Karima Boutaleb (born July 20, 1979) is an artist and entrepreneur born in the city of Champigny-sur-Marne in France. Her artistic career started in Santo Domingo, where she lived to study the culture, folklore, and music of the Caribbean.

==Education==
Karima Boutaleb studied language, literature and foreign civilizations at the Paris-Sorbonne University in 1998.

==Career==
Boutaleb served as a curator at the Centro Abreu in the Dominican Republic from 2006 to 2010.
Boutaleb is the creator and founder of ArtForo, a fair specializing in contemporary art. She is also the founder of Boutaleb Publishing Group that publishes the magazines Gabangi, Boutaleb, Artforo and the newspaper Saludarte.

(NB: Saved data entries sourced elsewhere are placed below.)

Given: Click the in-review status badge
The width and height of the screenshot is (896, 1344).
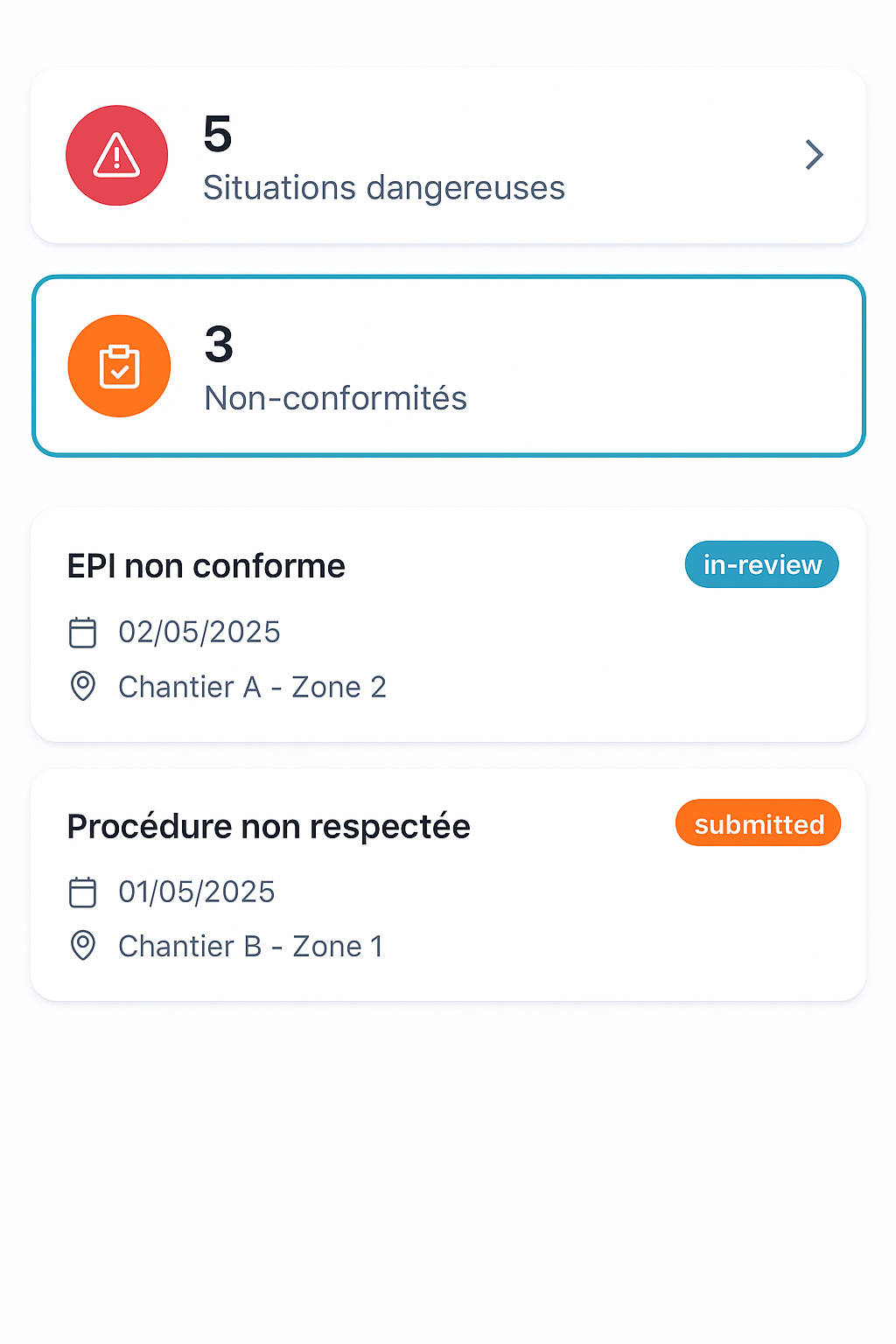Looking at the screenshot, I should coord(760,564).
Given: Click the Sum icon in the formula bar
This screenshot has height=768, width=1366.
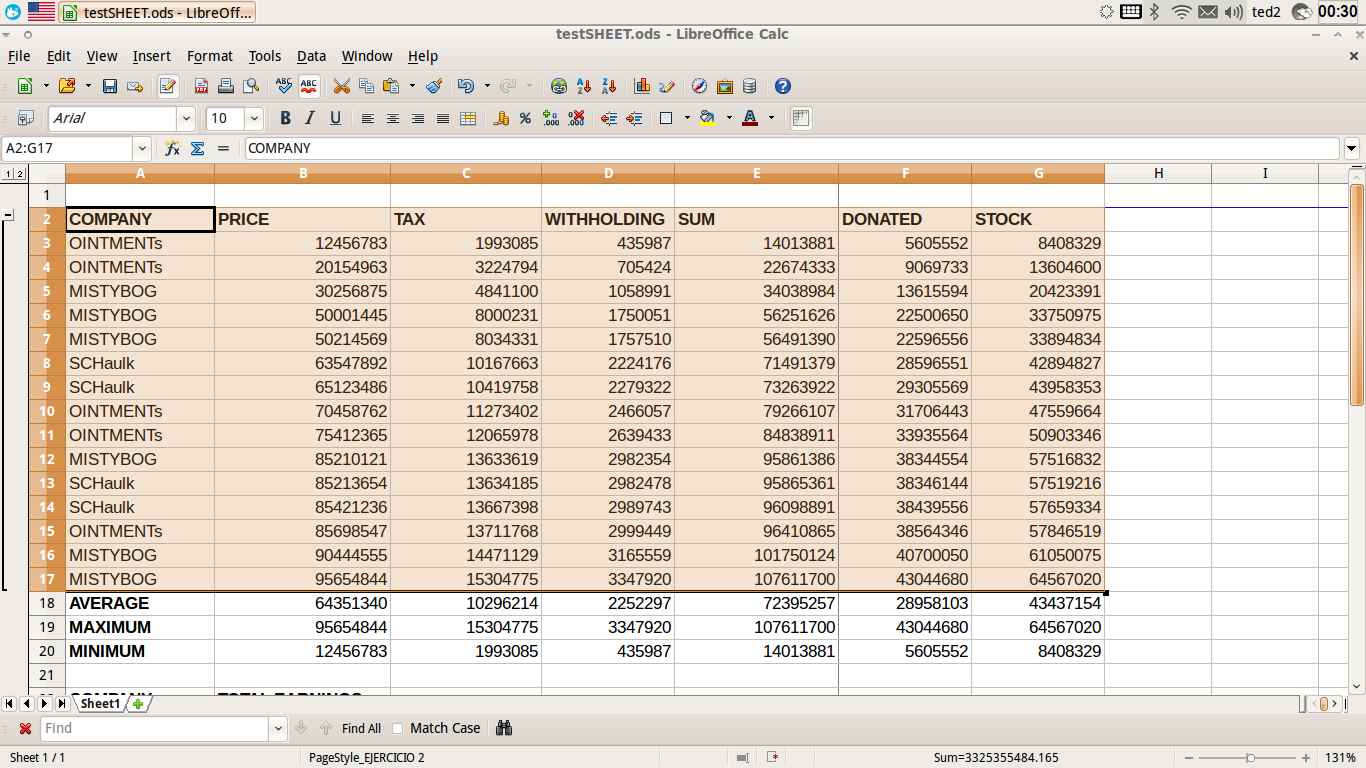Looking at the screenshot, I should [x=197, y=149].
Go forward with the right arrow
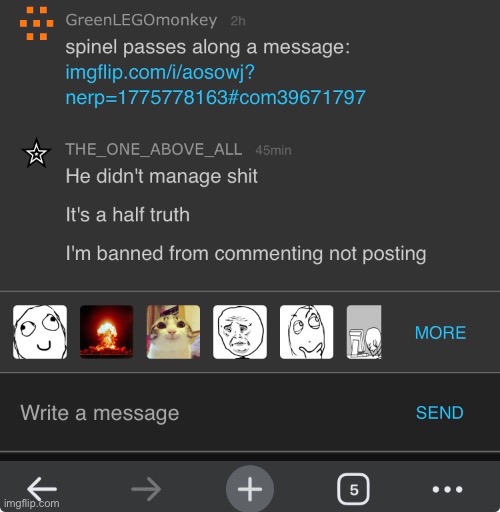 146,489
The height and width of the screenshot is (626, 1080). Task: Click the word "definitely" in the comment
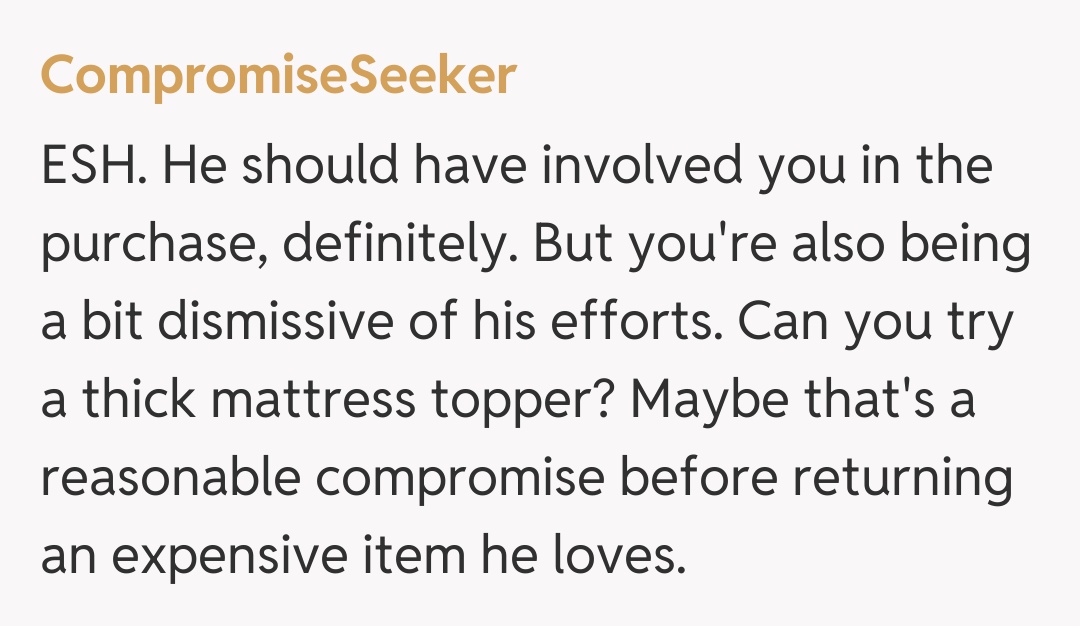[x=405, y=245]
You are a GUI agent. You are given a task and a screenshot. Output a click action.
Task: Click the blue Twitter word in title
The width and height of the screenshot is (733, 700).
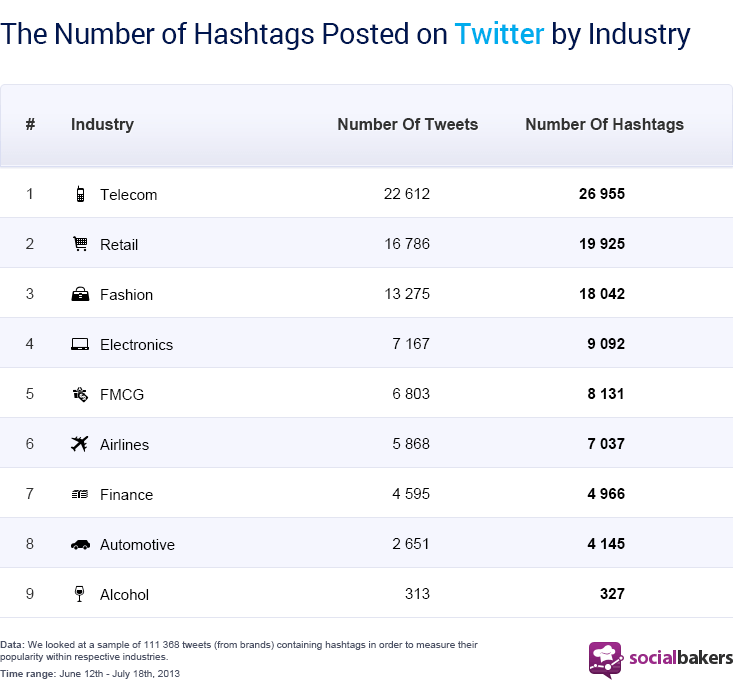pyautogui.click(x=499, y=34)
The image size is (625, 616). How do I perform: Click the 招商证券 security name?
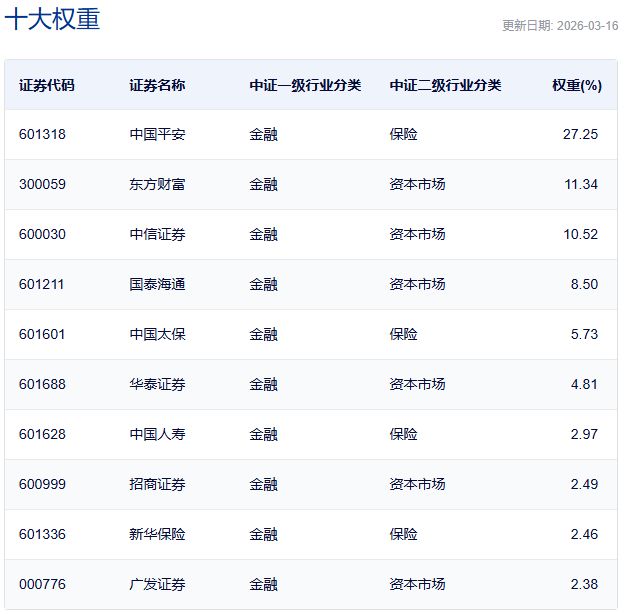(157, 484)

As an artist, Boutaleb has presented several exhibitions all of which have had a significant impact on the artistic community. For her, the most important part of being an artist is using art as a medium of original and unique expression. "When I go beyond what is seen, through my work, I manifest a peculiar vision of the world, real or imagined, with ideas, perceptions and sensations," says Boutaleb.
Boutaleb’s artistic assertion was what motivated, "La esperanza es lo todo," her major exhibition in New York City in 2012. The successful exhibition was attended by major personalities from the political, social and cultural life of New York City.